Но откуда он мог знать, может, это и был Бог, этот перевернутый инвалид в курточке, в грязной сорочке с дешевеньким галстуком и был Бог для него? Но откуда же знать, что Бог может и так?
– Рося, – шептал хрипло из-под тележки инвалид. – Рося, помоги, слышь… Опять они меня…
Он корчился, втягивая в себя обезображенный, подоткнутый курточкой торс, пытаясь сбросить тележку и освободиться от вывернувшегося ремня.
– Рося, – давился инвалид; галстук, зацепившись, жал ему горло, выворачивая белки из мешковины лица. – Рося, мать твою… Да помоги же кто-нибудь!
И тогда толстогубый не выдержал. Он вскочил. Но он не бросился к инвалиду. Он закричал:
– Господи! Помоги мне! Не могу я больше так жить! Не могу!
И рухнул коленями о плитку пола, и зарыдал, как мальчик, натягивая себе на голову пальто, ежась, словно от холода, и вдавливая лоб в доску дивана.
И мальчик в будке, провожая взглядом матерящиеся ботинки, слыша крики из помещения снизу, нажал быстро на кнопку. И включил музыку.
Дерево, покрытое лаком, было холоднее его лба, новая кожа дивана, скользя, касалась его волос. Вдруг открылась и захлопнулась дверь; он перестал плакать, замер, прислушиваясь: чьи-то легкие шаги, возня, царапание железки по полу, пыхтение инвалида, его «спасибо, спасибо, вот спасибо, вот спасибо». Он понял, что это она. Он слышал, что она молчит, не отвечает. Он представил ее себе, ее лицо, застыл, не оборачиваясь, оставляя дерево дивана у лба. Ему почему-то казалось, что прядь ее волос должна выбиться из-под платка и мешает ей смотреть, она же наклонилась, помогая старику, и теперь она все время поправляет спадающую прядь рукой. Воспоминание, давно забытое, коснулось его. «А в школе я боялся входить в туалет, если рядом с дверью стояли девочки, – стыд». Музыка настигала его. Дотрагивалась на глубине. Он не чувствовал слез, текущих по его лицу. «Нет меня, нет, и тела моего нет», – так слышал он музыку.

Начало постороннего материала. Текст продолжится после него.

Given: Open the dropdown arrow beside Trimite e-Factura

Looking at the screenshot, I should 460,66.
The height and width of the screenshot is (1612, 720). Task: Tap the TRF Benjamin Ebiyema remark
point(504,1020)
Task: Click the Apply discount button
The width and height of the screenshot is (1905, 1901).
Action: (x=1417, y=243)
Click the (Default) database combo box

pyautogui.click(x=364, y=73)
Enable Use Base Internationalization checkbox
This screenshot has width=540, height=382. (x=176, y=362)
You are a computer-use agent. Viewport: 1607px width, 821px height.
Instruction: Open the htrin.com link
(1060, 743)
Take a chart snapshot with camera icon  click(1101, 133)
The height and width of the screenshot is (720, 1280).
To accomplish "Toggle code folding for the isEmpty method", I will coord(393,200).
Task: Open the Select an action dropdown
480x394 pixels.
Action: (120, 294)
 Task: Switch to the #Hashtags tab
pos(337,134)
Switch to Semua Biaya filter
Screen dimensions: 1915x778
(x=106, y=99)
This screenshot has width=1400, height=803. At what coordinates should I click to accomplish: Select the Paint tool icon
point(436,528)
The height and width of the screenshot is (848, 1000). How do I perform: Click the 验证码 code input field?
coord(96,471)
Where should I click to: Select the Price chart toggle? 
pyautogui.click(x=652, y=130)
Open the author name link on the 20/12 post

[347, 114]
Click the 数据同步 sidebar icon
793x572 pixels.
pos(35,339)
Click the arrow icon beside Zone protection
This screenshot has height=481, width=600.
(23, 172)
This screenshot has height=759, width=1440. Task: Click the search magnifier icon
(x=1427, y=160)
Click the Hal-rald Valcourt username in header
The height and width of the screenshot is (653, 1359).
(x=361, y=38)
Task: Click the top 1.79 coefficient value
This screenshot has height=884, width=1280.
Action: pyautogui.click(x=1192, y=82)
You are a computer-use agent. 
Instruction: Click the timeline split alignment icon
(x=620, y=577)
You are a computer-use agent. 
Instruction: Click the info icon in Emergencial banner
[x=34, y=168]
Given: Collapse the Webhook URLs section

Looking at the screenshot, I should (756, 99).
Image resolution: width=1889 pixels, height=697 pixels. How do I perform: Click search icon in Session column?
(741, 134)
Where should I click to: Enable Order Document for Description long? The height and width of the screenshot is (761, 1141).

– Помоги ему, – раздался громкий бесстрастный голос инвалида. – Другой упал, не он, на меня, не он.
– Вам помочь? – услышал он ласковое, осторожное, невинное.
Он нащупал в кармане пачку в четыреста рублей.
– Эй, вам плохо? – переспросила она смелее, трогая его за плечо.
– Не надо, – сказал он, отлепляя лоб от лакированной доски дивана.
Поднялся. На нее не смотрел. Обогнул инвалида. Поднялся по ступеням. Было по-прежнему морозное солнечное утро. Он вздохнул глубоко. Усмехнулся. Следы слез холодили лицо. Он выпустил губы. Расстегнул неторопливо ширинку и поссал на блестящий, желтоватый, песочный, утоптанный прохожими, снег.